The smaller room was empty. So the rabbi had me pull down my pants to see if I was circumcised. The word had not reached this group that nearly all male Americans of that era were circumcised.
So we were allowed to fill out more papers and pay for a few stamps. We were nearly finished and ready to run out the door. The last question on the form was the name of the rabbi who would perform the marriage. Since we had never expected to get this far, that day, I hadn’t given any thought to finding a rabbi.
I decided to try for the most common name in Hebrew. I said our rabbi was Moses Abramovich.
We rushed to the nearest phone booth and found two rabbi Moses Abramoviches in the Tel Aviv directory. The second one said he would be glad to perform the wedding. He would have to provide the food because that year was a sabbatical year and we couldn’t eat food from a Jewish farm.
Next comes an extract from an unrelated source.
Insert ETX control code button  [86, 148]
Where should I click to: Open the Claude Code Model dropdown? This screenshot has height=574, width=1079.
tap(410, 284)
The wedding date arrived and we brought all our friends and neighbors. The rabbi also had his minion (10 orthodox men). So I paid them off and thanked them for coming,
The two great ironies in this story are that when my wife and I got divorced fourteen years later, the alimony was very close to the original divorce settlement. And my wife was a the daughter of an Irish Roman Catholic family.
This never seemed to bother anyone. My children have been comfortable as Jews. About 45 years after the wedding my ex-wife got her mitochondrial DNA tested by the National Geographic.
She had all four alleles for an Ashkenazi woman.